Thursday, 6 August 2015
‘Bride price’ will not be returned to husbands after divorce in Uganda
Uganda’s Supreme Court ruled earlier today that refunding of goods paid to a bride’s family after divorce was illegal, sparking celebration by rights groups who said women would no longer be “chained in violent relationships”.
In Uganda, as in many nations, the custom of the groom or his family paying a sum of money or property — known as a “bride price” — to the parents of the bride upon a marriage has a long tradition.
Bride prices are payments made from the groom’s family to the bride’s — the opposite of dowries paid in some countries, where the bride hands goods over to the man.

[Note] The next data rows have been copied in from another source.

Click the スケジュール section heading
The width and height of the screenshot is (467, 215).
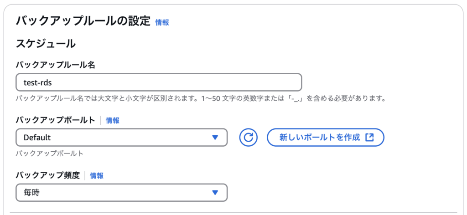pos(46,44)
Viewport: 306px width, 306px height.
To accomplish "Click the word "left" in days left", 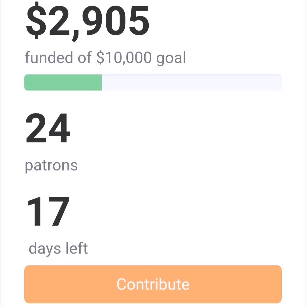I will [x=77, y=248].
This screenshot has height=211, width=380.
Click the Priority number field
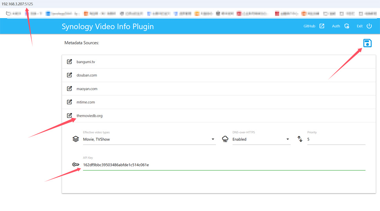(336, 139)
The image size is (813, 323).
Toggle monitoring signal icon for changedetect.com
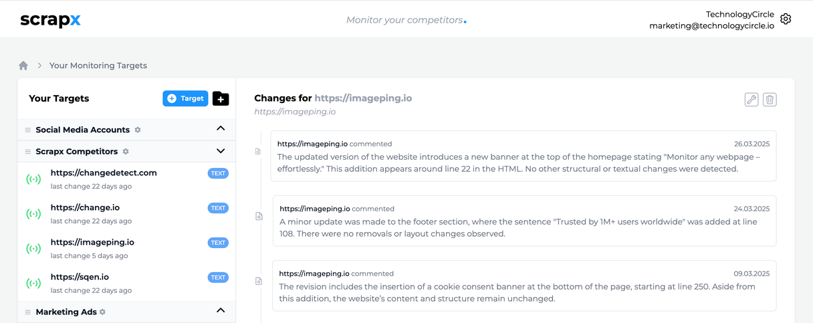(33, 179)
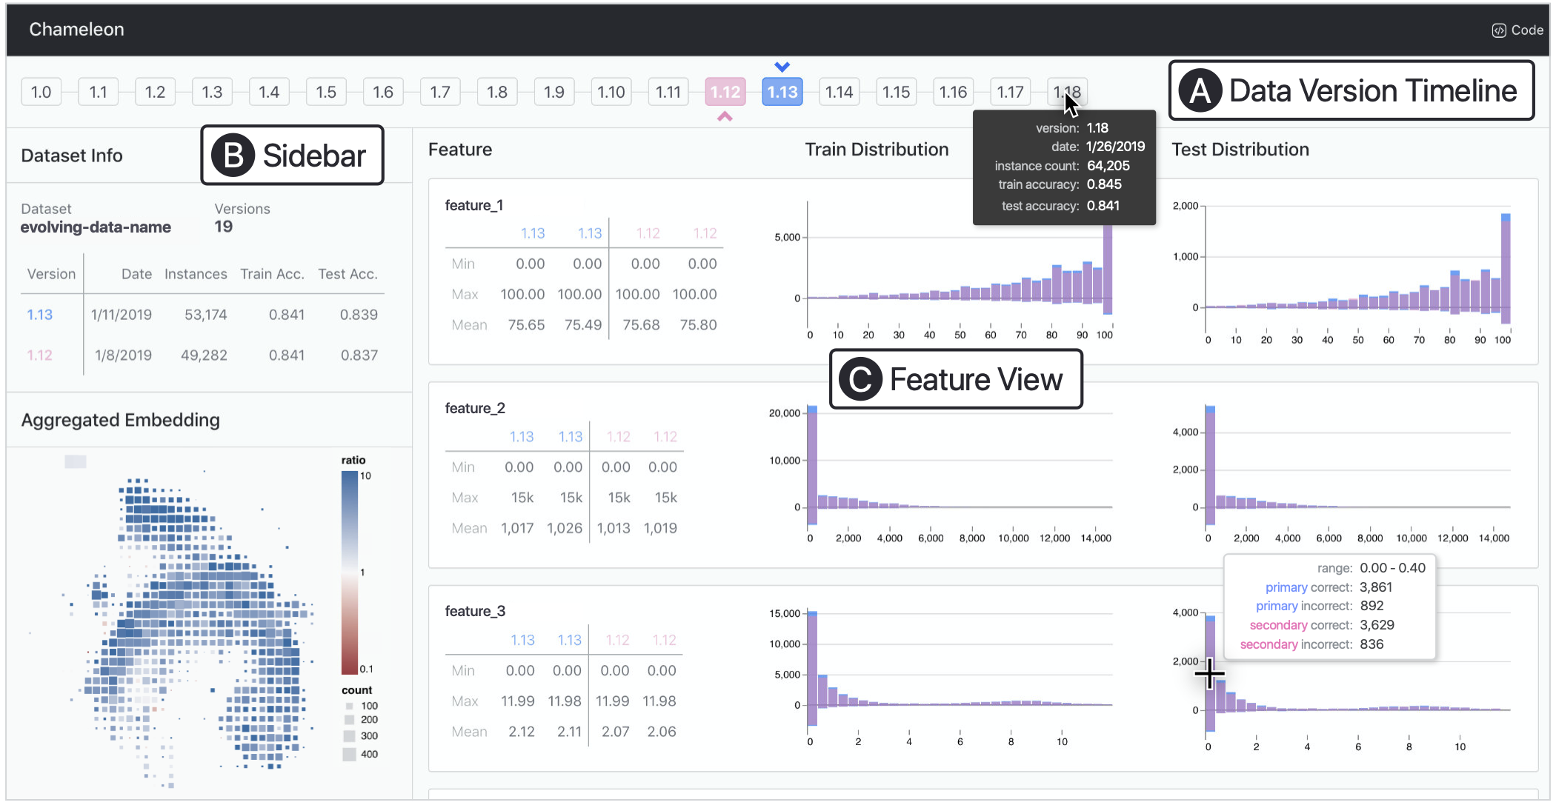1556x805 pixels.
Task: Click the feature_1 card title
Action: (x=473, y=205)
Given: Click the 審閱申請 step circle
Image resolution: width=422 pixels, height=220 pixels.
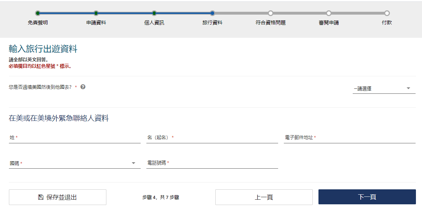Looking at the screenshot, I should tap(329, 13).
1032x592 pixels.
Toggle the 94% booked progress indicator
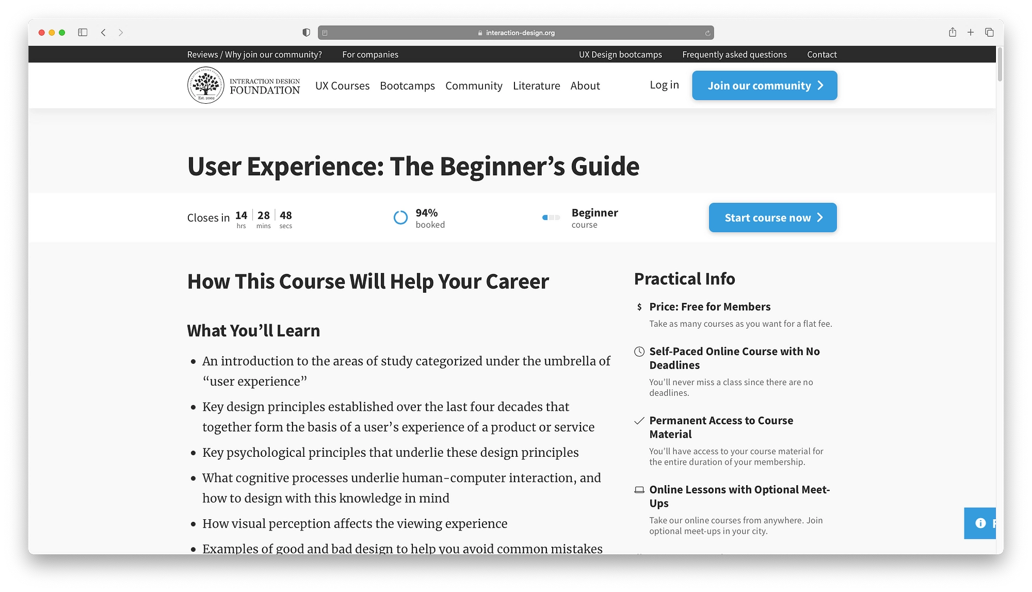point(400,218)
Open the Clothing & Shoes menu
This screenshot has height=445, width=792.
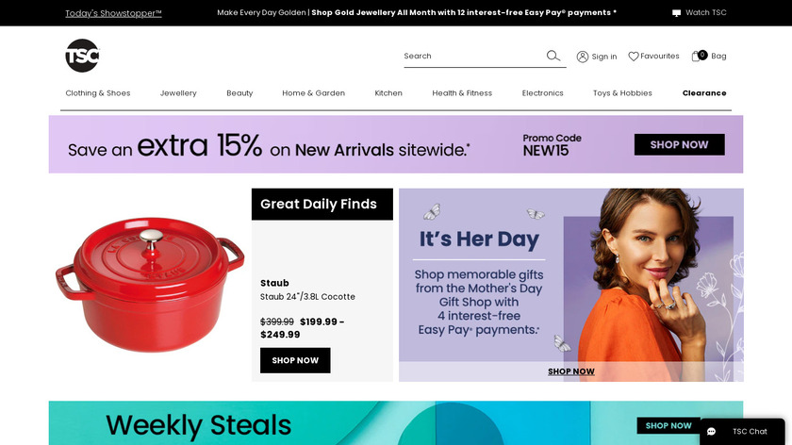98,93
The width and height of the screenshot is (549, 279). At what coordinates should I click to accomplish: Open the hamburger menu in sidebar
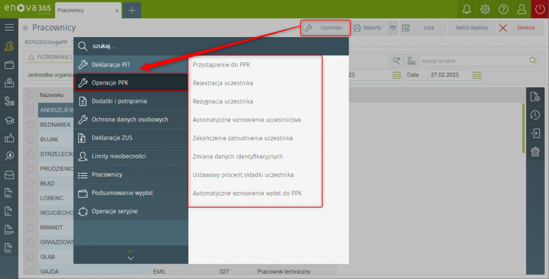click(9, 28)
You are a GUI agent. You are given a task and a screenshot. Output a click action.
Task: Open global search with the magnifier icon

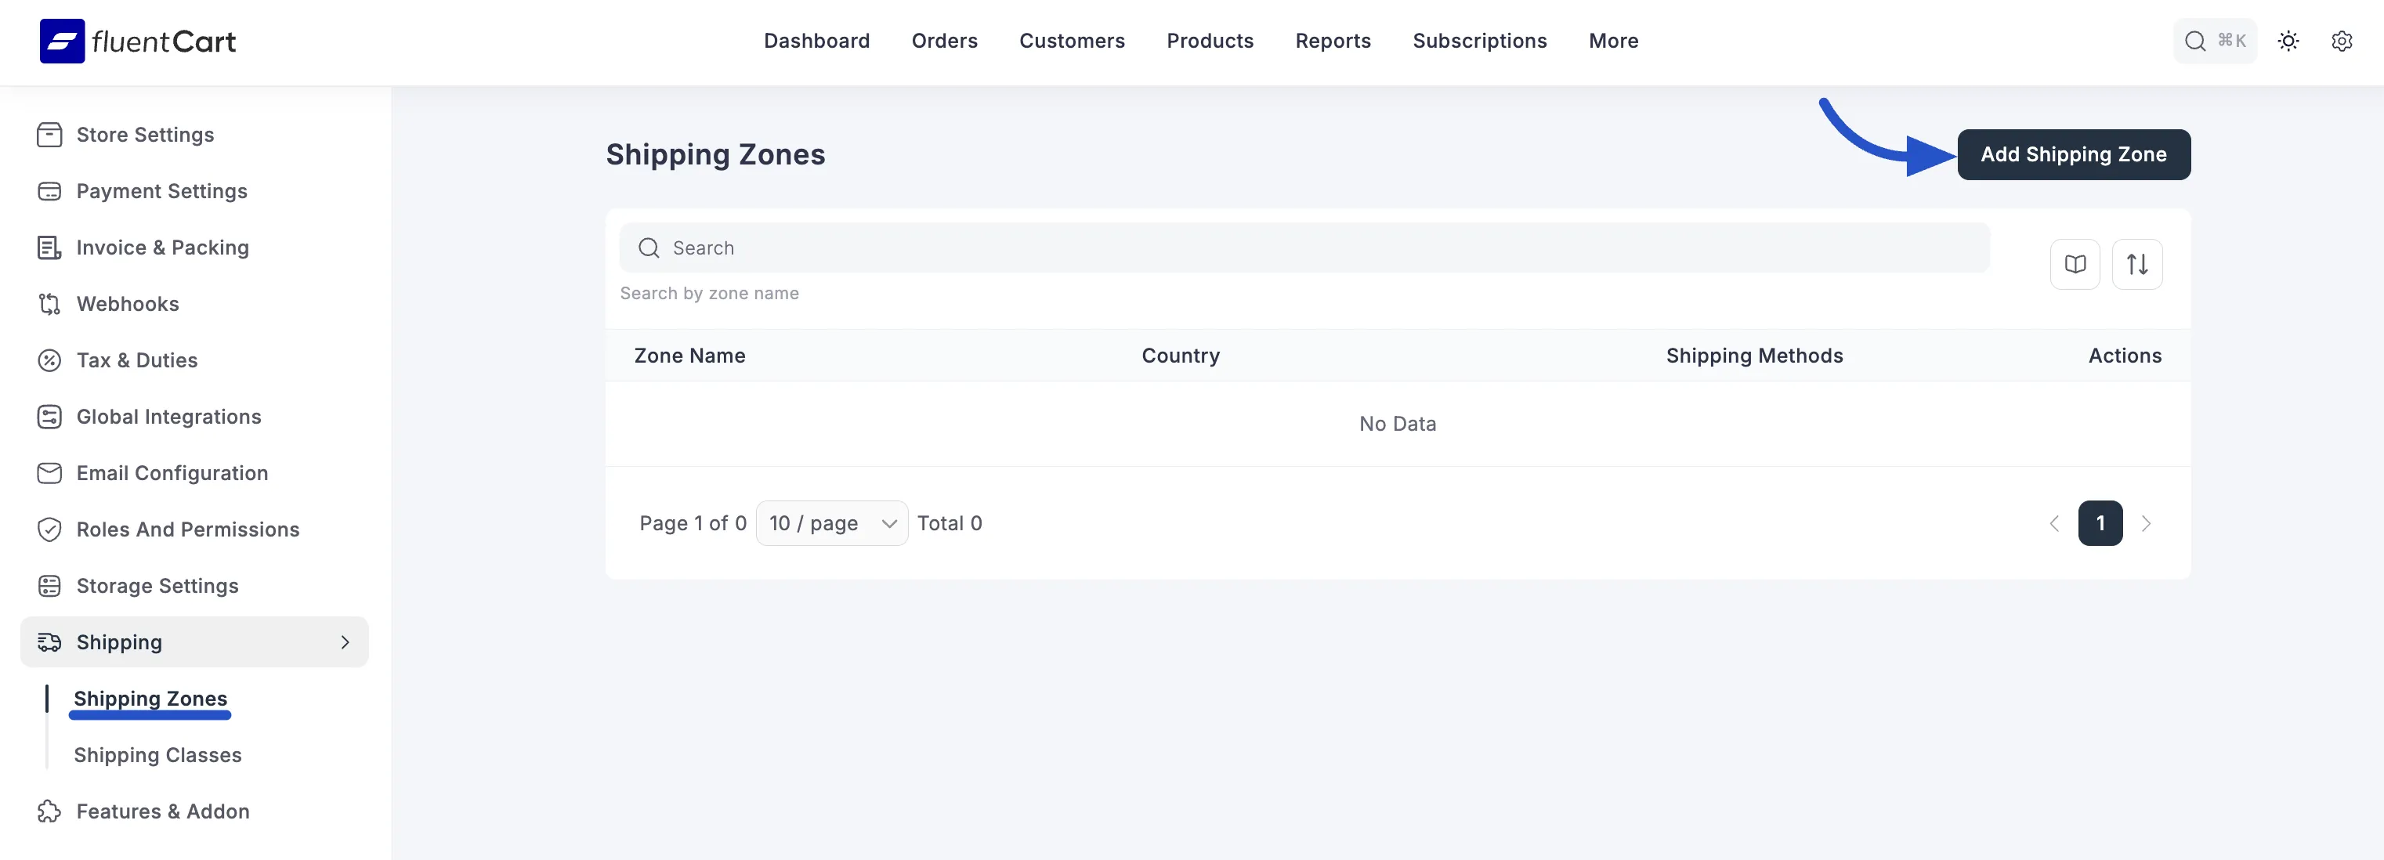click(2194, 41)
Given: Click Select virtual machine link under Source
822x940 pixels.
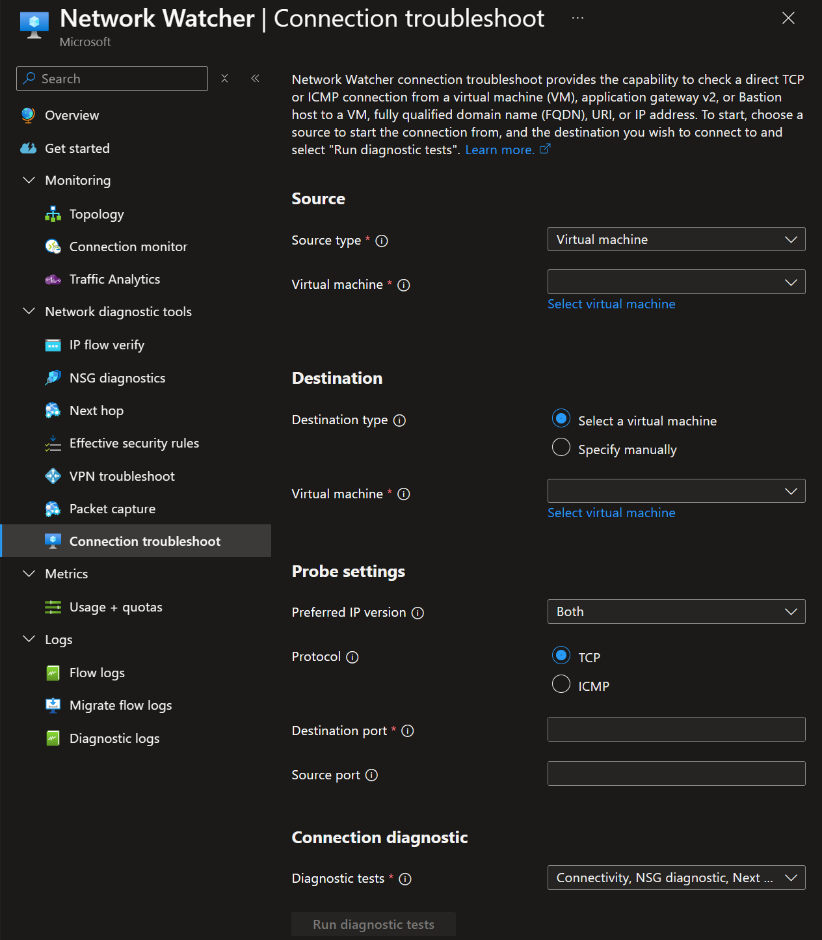Looking at the screenshot, I should click(611, 304).
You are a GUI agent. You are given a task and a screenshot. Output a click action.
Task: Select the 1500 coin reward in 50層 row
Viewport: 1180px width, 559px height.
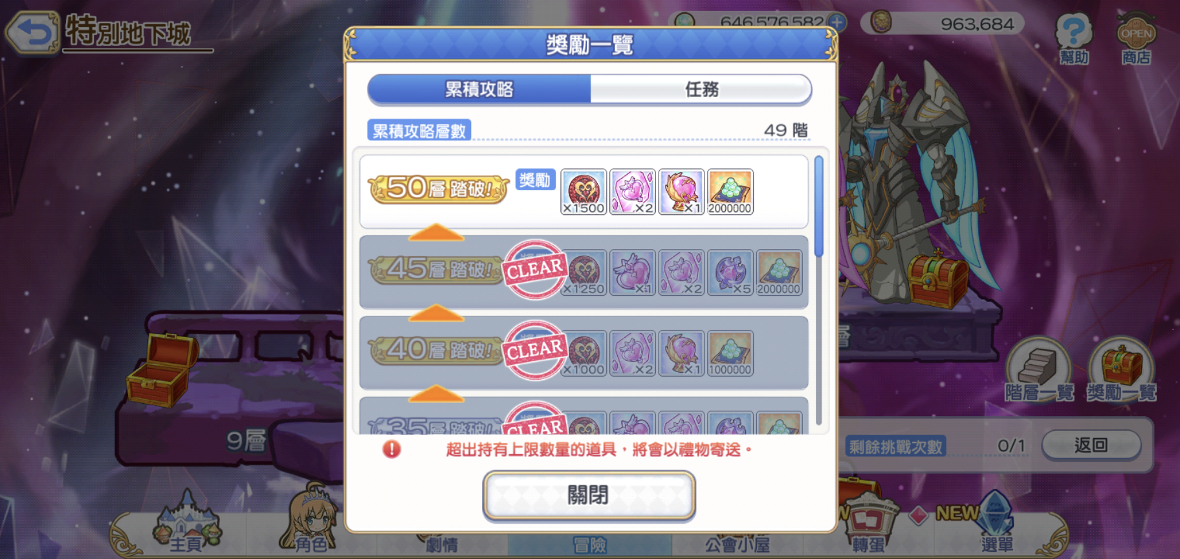(x=584, y=192)
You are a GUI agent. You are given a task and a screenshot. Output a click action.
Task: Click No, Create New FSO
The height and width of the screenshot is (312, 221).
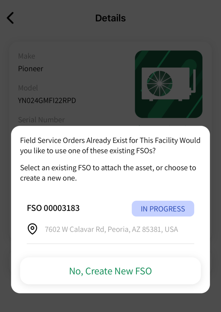tap(110, 271)
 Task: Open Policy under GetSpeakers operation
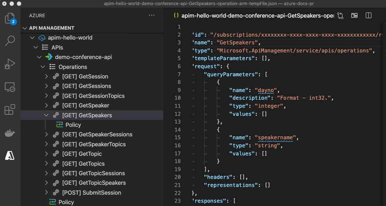tap(73, 125)
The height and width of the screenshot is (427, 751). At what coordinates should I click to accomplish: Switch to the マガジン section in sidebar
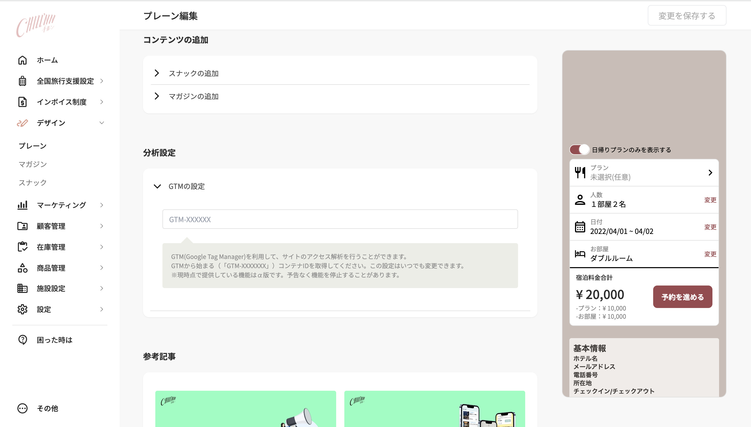[33, 164]
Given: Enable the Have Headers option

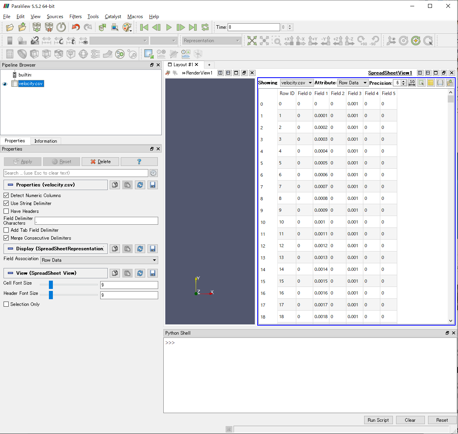Looking at the screenshot, I should tap(6, 211).
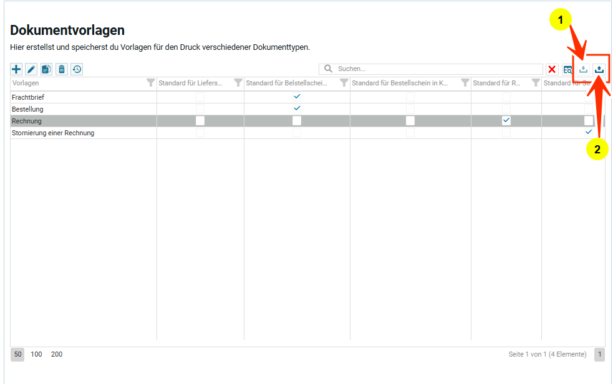Open filter for Standard für Bestellschein in K column
The width and height of the screenshot is (613, 384).
pos(465,83)
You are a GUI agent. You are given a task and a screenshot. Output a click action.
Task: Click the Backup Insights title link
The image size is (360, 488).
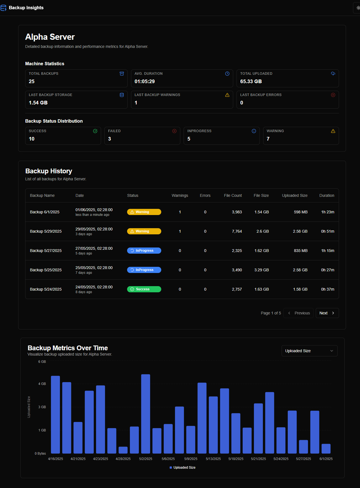click(26, 8)
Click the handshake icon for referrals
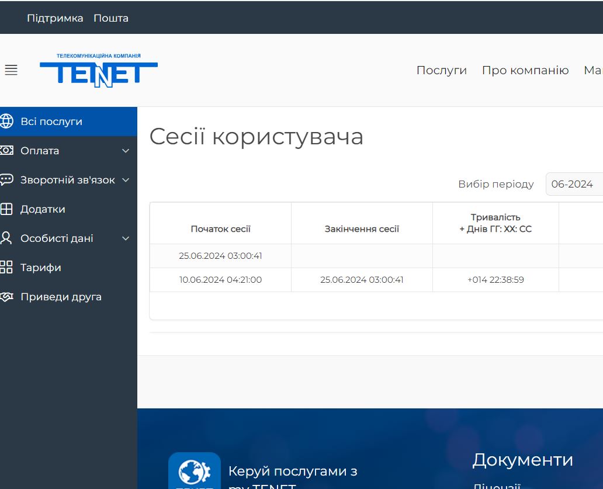The image size is (603, 489). tap(6, 297)
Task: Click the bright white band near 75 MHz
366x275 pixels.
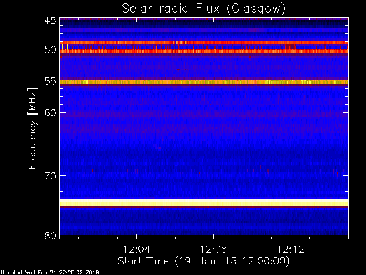Action: coord(204,202)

The Supreme Court ruled that refunding it upon dissolution of a customary marriage was unconstitutional, after local women’s rights group Mifumi launched an appeal following an earlier court decision, arguing the practice contributed to domestic violence.
“Refunding compromises the dignity of the woman,” Chief Justice Bart Katureebe said, according to the Daily Monitor newspaper, adding that paying a dowry back implied a woman was in a marriage as though on “loan”.
Mifumi said the judge’s decision was a “landmark in the history of Uganda” that meant women were “now free to walk out of an abusive relationship without fear” of how their family would pay back the bride price.
Mifumi said the payment of a bride price “reduces the status of women to cattle, to property that can be earned and paid for and exchanged for goods.”
The charity, along with 12 other individuals, first launched a 2007 petition at the Constitutional Court, arguing that the refunding of bride price portrayed women “as an article in a market for sale” amounting to “degrading treatment”.
The court however dismissed the petition in 2010, with the group then taking the case to the Supreme Court.